(Provided data Opens)

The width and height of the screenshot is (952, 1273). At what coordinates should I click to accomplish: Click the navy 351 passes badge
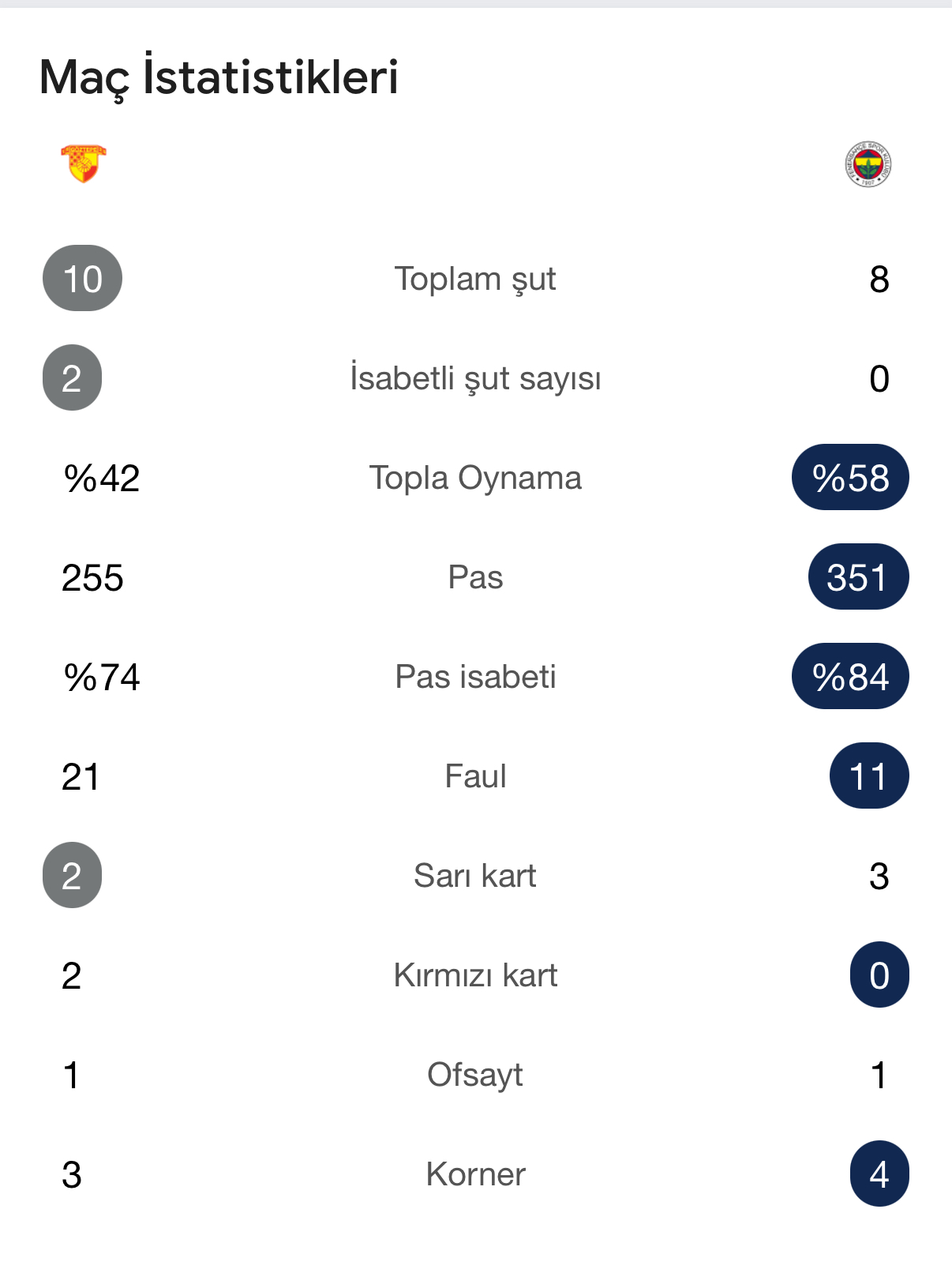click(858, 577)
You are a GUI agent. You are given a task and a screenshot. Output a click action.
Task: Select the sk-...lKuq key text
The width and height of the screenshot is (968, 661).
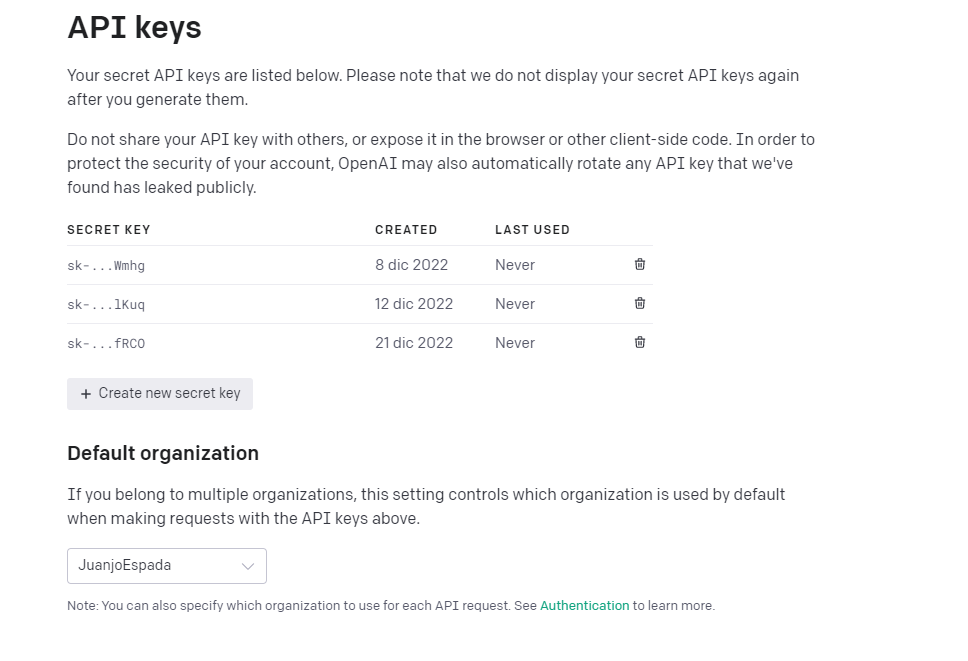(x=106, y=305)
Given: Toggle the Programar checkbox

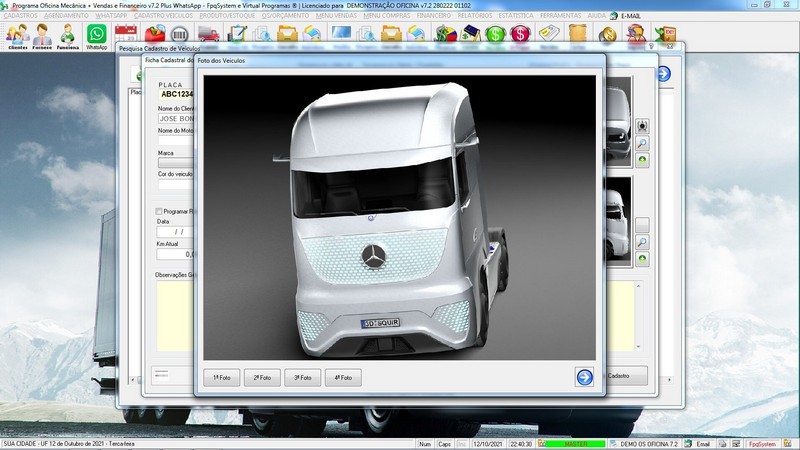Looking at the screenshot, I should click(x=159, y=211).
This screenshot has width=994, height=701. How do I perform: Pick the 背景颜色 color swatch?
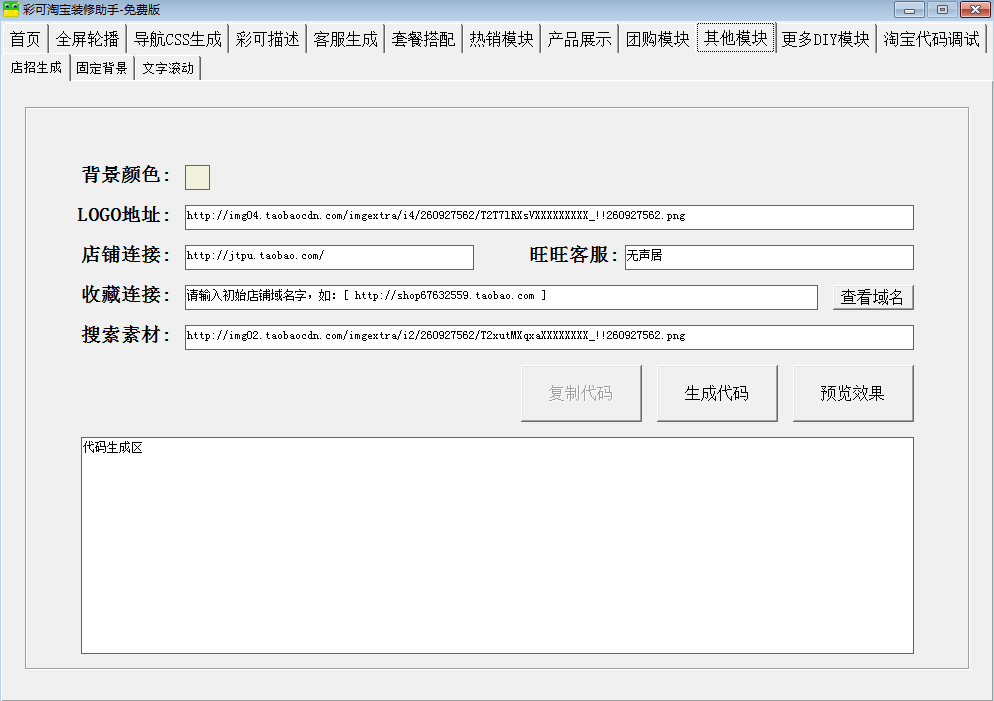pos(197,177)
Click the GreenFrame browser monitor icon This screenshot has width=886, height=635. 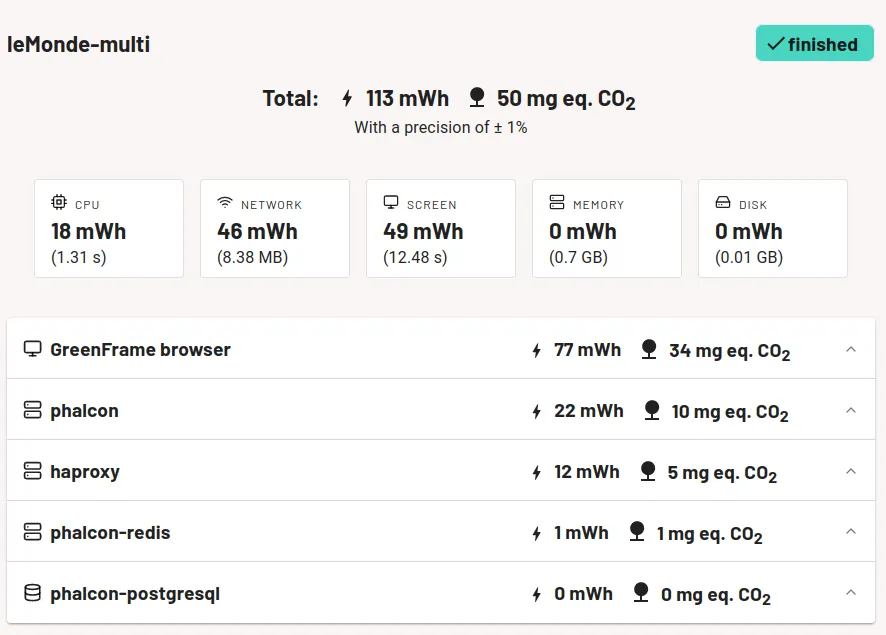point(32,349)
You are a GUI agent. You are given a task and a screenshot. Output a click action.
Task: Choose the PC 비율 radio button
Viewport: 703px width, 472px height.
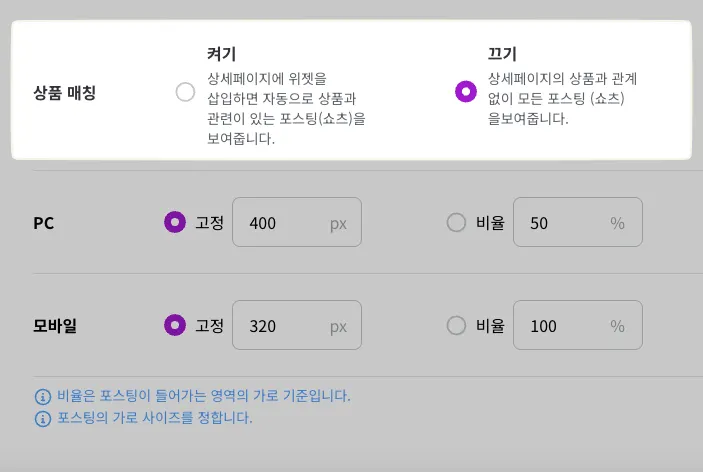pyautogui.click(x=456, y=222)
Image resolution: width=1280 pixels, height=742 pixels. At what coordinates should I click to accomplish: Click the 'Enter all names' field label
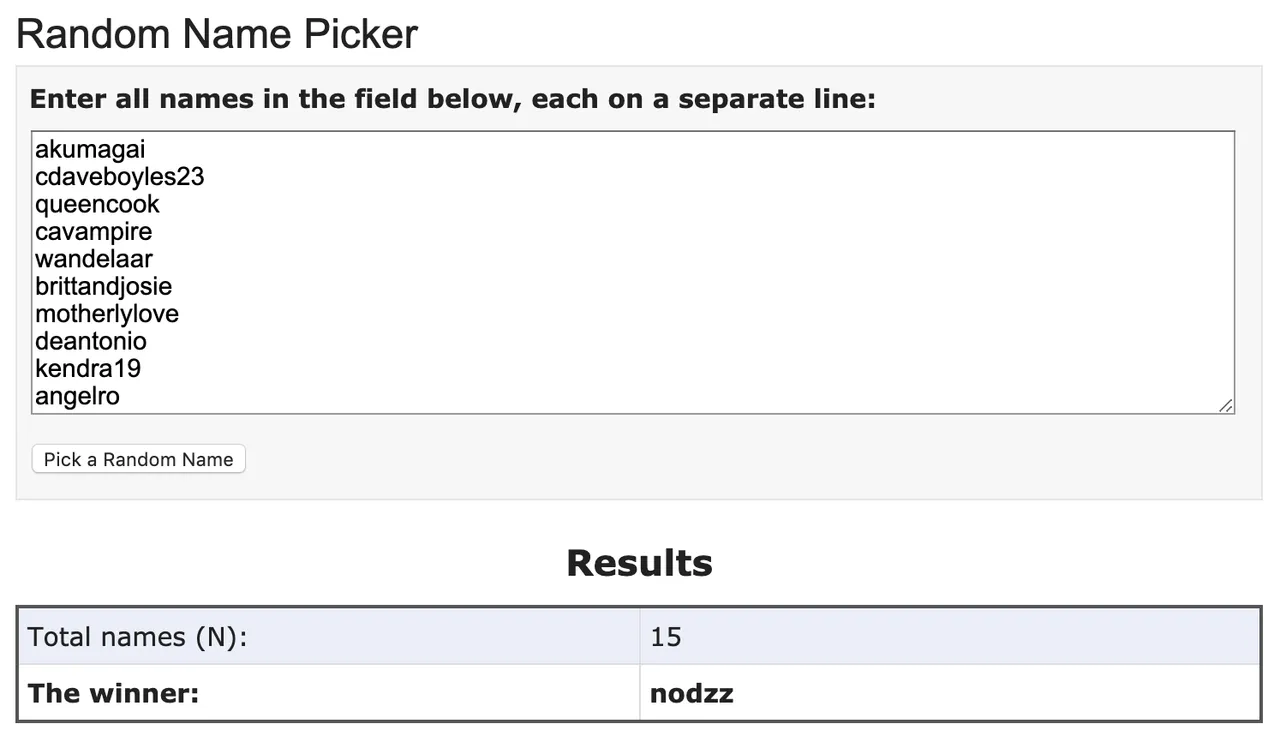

(Provided data Closes)

Task details> Print exactly the line containing "Task: Choose the PC 비율 radio button" and every line after it through the final line above, and leave all pictures out.

The answer>
Task: Choose the PC 비율 radio button
Viewport: 703px width, 472px height.
pyautogui.click(x=456, y=222)
Image resolution: width=1280 pixels, height=742 pixels. At what coordinates should I click to accomplish: Click the 'Enter all names' field label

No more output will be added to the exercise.